Re: [HACKERS] Sorting costs (was Caution: tonight's commits force initdb)

From: Hannu Krosing <hannu(at)trust(dot)ee>
To: Tom Lane <tgl(at)sss(dot)pgh(dot)pa(dot)us>
Cc: Hiroshi Inoue <Inoue(at)tpf(dot)co(dot)jp>, pgsql-hackers <pgsql-hackers(at)postgreSQL(dot)org>
Subject: Re: [HACKERS] Sorting costs (was Caution: tonight's commits force initdb)
Date: 1999-08-24 19:10:41
Message-ID: 37C2EE31.7B9A6CDC@trust.ee
Views: Raw Message | Whole Thread | Download mbox | Resend email
Thread:
Lists: pgsql-hackers

Tom Lane wrote:
>
> "Hiroshi Inoue" <Inoue(at)tpf(dot)co(dot)jp> writes:
> > Hmm,Index scan is chosen to select all rows.
> > AFAIK,sequential scan + sort is much faster than index scan in
> > most cases.
> > cost of index scan < cost of sequential scan + cost of sort
> > I have felt that the current cost estimation of index scan is too small,
> > though I have no alternative.

can the optimizer make use of LIMIT, or some other hint that reaction
time is preferred over speed of full query ?

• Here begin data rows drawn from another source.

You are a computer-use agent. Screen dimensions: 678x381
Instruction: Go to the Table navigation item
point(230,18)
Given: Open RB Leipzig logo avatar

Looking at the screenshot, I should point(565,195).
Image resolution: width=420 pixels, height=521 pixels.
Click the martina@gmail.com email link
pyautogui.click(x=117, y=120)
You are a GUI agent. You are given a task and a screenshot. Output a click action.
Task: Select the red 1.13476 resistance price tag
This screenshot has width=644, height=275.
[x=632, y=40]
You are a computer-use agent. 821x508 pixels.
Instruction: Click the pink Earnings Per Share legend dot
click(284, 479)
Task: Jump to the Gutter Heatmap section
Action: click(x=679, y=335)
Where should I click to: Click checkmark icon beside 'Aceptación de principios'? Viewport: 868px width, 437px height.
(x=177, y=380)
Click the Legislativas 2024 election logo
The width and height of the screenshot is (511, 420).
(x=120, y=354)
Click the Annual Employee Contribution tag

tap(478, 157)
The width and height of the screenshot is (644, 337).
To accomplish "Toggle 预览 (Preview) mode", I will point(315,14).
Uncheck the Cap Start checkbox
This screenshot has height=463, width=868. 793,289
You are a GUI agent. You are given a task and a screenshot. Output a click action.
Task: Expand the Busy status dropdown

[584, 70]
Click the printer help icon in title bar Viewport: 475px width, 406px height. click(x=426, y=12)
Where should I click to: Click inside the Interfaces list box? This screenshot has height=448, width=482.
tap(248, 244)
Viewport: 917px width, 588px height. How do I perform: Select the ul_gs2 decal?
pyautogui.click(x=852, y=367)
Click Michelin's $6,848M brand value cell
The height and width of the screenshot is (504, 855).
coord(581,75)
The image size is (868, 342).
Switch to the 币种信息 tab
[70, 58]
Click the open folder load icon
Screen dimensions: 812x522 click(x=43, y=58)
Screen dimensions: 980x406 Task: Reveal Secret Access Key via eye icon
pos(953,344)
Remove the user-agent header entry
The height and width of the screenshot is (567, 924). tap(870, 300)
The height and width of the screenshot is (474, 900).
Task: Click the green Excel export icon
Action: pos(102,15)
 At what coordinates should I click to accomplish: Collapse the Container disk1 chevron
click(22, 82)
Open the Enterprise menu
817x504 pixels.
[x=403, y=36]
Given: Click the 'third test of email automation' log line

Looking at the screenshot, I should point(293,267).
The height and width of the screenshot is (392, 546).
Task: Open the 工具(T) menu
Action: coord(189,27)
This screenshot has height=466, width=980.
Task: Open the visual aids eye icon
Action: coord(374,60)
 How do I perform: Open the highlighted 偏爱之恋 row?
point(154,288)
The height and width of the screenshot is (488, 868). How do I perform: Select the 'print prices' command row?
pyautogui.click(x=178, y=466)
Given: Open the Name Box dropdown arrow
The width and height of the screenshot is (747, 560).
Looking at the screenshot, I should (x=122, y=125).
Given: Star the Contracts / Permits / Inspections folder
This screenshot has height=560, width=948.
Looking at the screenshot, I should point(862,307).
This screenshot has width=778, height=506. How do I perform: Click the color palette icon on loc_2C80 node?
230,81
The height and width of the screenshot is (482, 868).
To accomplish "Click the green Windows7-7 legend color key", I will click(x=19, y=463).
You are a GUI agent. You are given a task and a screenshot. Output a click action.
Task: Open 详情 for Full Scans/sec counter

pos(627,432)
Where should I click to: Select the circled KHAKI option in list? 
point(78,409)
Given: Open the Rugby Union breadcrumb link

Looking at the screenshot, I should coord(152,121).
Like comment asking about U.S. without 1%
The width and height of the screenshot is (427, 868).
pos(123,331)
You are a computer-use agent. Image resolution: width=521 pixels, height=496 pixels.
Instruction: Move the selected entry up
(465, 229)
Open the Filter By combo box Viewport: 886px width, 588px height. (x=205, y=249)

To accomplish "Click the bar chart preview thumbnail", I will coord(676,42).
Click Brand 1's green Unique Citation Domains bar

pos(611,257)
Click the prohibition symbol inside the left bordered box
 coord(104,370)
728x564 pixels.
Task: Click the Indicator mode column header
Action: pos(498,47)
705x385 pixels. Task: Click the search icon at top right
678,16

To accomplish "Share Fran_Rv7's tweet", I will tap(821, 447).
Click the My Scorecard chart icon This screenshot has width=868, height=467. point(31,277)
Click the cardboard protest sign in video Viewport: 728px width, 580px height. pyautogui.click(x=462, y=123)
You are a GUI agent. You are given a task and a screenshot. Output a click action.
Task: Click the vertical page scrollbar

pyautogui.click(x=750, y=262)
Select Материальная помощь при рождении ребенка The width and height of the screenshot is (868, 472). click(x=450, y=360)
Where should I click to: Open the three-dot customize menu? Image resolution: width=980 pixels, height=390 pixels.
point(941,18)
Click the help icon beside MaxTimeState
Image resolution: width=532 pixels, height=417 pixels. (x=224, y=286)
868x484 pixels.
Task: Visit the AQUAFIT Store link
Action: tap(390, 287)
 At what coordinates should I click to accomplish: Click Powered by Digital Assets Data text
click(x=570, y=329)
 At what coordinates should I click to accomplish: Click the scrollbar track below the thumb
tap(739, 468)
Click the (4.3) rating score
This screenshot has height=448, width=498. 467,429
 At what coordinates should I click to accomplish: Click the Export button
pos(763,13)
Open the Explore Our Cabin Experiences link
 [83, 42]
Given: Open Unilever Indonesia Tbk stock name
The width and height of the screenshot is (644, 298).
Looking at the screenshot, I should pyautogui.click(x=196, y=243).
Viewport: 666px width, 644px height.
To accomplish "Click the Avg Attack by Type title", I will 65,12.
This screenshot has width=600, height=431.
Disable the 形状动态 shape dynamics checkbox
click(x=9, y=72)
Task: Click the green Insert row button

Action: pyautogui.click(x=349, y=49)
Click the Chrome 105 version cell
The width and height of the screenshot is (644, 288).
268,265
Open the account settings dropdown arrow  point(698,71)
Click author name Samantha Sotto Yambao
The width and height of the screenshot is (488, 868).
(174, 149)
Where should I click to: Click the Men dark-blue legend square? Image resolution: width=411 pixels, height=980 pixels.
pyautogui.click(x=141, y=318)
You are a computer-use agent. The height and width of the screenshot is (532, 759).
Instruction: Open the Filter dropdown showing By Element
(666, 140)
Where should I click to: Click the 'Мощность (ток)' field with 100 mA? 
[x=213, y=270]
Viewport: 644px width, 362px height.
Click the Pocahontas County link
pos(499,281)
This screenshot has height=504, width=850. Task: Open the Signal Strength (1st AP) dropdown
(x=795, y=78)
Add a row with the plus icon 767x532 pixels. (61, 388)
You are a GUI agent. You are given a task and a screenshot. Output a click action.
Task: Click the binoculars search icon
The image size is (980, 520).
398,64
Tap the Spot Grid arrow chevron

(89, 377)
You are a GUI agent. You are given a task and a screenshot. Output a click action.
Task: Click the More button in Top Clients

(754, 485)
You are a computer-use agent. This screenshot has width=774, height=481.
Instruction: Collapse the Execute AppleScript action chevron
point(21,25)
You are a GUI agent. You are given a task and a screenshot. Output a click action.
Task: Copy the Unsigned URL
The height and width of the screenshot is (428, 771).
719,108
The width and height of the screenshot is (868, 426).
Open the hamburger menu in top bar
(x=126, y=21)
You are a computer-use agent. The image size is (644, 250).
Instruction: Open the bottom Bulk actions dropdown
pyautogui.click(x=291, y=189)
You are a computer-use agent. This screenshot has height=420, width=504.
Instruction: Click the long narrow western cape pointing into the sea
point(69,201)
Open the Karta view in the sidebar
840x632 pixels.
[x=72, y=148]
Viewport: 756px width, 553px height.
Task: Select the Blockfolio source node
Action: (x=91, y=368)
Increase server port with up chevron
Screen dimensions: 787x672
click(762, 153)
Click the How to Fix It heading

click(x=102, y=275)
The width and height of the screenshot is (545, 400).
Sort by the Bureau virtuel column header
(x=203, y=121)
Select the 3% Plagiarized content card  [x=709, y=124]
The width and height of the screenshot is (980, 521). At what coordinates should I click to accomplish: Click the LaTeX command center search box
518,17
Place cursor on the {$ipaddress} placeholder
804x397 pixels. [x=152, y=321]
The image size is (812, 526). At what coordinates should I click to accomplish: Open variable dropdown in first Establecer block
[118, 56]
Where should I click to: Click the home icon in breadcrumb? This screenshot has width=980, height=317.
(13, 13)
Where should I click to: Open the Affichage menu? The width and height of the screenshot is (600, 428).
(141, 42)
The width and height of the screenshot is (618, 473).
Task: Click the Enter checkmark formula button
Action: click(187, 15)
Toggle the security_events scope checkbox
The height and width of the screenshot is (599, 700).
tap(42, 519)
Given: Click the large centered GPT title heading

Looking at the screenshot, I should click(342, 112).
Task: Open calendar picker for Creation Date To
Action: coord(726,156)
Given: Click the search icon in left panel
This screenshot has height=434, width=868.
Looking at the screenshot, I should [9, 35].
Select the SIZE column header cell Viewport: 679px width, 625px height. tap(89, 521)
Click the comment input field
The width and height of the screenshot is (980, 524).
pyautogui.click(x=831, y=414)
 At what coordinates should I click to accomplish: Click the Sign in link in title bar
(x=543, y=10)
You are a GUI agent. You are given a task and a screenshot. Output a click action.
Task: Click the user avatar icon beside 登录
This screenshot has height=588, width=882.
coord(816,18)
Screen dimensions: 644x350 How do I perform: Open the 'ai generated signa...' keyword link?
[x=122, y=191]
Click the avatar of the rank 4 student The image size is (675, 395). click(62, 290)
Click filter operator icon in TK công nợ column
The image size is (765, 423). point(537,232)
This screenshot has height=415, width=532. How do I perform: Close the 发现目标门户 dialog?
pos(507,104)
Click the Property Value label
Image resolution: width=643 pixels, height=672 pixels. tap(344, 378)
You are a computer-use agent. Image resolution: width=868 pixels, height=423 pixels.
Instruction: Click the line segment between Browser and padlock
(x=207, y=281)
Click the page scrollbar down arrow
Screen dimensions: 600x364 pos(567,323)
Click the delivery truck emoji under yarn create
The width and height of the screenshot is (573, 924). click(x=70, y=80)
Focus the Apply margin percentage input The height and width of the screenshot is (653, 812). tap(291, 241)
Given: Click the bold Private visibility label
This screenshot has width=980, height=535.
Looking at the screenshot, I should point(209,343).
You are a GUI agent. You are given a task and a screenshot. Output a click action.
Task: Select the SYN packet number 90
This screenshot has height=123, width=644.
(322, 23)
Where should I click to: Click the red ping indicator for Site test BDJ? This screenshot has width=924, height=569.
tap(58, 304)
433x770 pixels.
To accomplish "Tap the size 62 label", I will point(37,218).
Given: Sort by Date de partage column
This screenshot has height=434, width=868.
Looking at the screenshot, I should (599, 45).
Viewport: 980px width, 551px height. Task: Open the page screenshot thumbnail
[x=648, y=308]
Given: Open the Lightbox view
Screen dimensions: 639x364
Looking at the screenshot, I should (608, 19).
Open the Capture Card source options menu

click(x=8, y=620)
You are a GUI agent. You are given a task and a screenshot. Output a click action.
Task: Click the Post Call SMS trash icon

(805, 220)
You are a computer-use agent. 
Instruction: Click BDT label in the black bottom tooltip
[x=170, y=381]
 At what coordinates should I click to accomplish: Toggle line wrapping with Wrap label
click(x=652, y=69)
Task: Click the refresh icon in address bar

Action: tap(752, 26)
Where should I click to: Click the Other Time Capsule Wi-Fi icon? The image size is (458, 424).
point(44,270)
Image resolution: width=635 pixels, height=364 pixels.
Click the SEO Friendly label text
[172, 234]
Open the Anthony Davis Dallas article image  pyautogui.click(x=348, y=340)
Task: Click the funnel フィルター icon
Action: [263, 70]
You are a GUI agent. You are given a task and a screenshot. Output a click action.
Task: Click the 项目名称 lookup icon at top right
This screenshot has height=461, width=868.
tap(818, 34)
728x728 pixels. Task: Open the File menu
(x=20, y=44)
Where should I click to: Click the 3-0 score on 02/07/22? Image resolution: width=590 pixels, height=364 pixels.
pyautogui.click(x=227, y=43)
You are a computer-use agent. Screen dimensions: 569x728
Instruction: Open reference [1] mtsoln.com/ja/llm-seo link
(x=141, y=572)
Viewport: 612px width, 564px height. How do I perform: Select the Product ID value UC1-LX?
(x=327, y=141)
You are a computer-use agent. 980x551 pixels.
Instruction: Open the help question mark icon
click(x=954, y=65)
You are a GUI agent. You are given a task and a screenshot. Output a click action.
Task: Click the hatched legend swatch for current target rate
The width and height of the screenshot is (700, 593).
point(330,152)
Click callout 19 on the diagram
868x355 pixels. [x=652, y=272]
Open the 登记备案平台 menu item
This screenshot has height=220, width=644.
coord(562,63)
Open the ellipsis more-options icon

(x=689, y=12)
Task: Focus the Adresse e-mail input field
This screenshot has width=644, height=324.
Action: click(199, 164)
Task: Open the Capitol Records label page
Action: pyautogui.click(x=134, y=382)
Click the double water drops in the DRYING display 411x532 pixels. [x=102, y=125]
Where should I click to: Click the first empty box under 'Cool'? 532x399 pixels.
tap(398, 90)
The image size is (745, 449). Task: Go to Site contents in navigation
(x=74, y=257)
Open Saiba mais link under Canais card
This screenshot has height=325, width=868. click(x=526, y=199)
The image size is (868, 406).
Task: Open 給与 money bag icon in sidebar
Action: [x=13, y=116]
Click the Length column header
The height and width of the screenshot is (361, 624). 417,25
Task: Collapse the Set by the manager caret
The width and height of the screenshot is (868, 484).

In web apps the index scan may often be fastre than seq scan + sort as
one
may not actually need all the tuples but only a small fraction from near
the beginning.

Getting the beginning fast also gives better responsiveness for other
interactive uses.

> I am also suspicious that indexscan costs are underestimated. The
> cost of reading the index is probably not too far off, but the cost
> of accessing the main table is bogus. Worst case, for a table whose
> tuples are thoroughly scattered, you would have a main-table page fetch
> for *each* returned tuple. In practice it's probably not anywhere near
> that bad, since you may have some clustering of tuples (so that the same
> page is hit several times in a row), and also the Postgres buffers and
> the underlying Unix system's disk cache will save trips to disk if there
> is any locality of reference at all. I have no idea how to estimate
> that effect --- anyone? But cost_index is clearly producing a
> ridiculously optimistic estimate at the moment.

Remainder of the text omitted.